Et pourtant, Antiphon est tout sauf une pale copie des années Smith. Midlake n’avait jamais été aussi rock que sur l’instrumental Vale, qui alterne tapis de cordes atmosphériques et guitares abrasives. Un pas de deux entre la glace et la lave qui les rapprocherait presque du post-rock de Mogwai ou Explosions In The Sky. Que les fans qui n’apprécieraient pas cette nouvelle direction se consolent avec Aurora Gone, ballade harmonisée comme aux plus belles heures de Van Occupanther. Antiphon est aussi mélodique que n’importe quel album des Texans mais il s’en dégage un calme troublé ou plutôt une tension contenue, qui laisse parfois exploser des fulgurances jamais entendues jusque-là chez Midlake. Avec ou sans Tim Smith, Midlake continue d’évoluer sans jamais se répéter.

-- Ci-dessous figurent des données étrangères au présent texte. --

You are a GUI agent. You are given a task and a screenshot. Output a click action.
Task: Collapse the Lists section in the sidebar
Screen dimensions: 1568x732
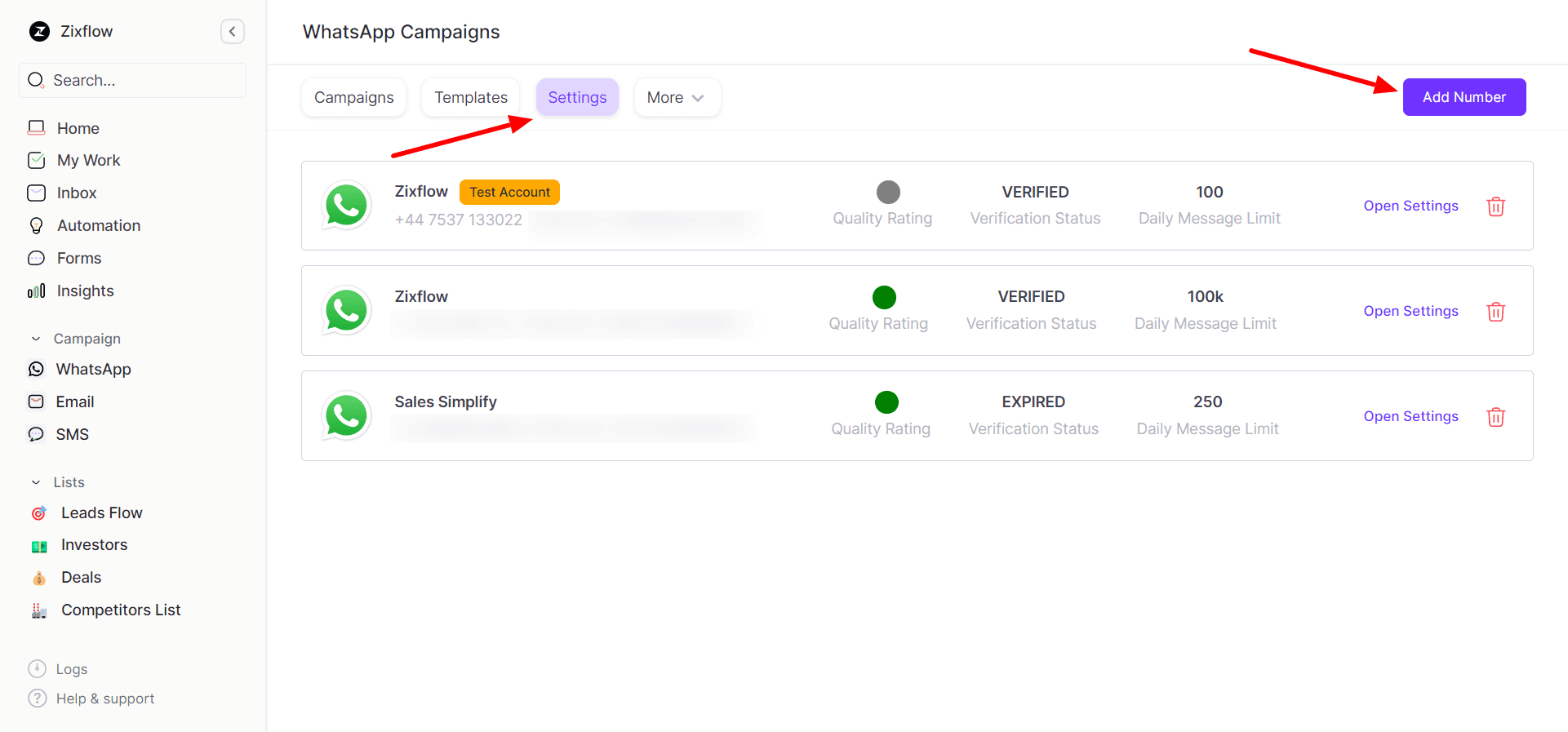tap(36, 482)
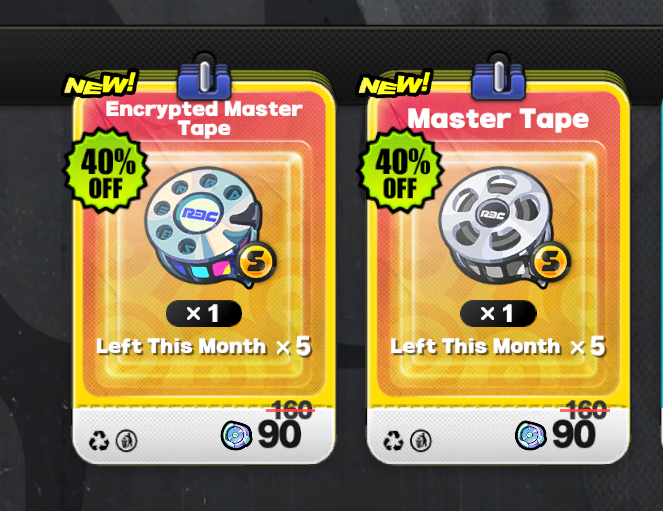The height and width of the screenshot is (511, 663).
Task: Click the NEW! tag on Encrypted Master Tape card
Action: (x=101, y=83)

Antiphon se révèle totalement cohérent avec l’esprit du groupe, en plus d’être aussi ambitieux et abouti que les derniers albums de Jonathan Wilson ou d’Arcade Fire, les autres grandes réussites rock de cette fin d’année. Preuve que Midlake est un ensemble dont le tout est plus grand que la somme de ses parties.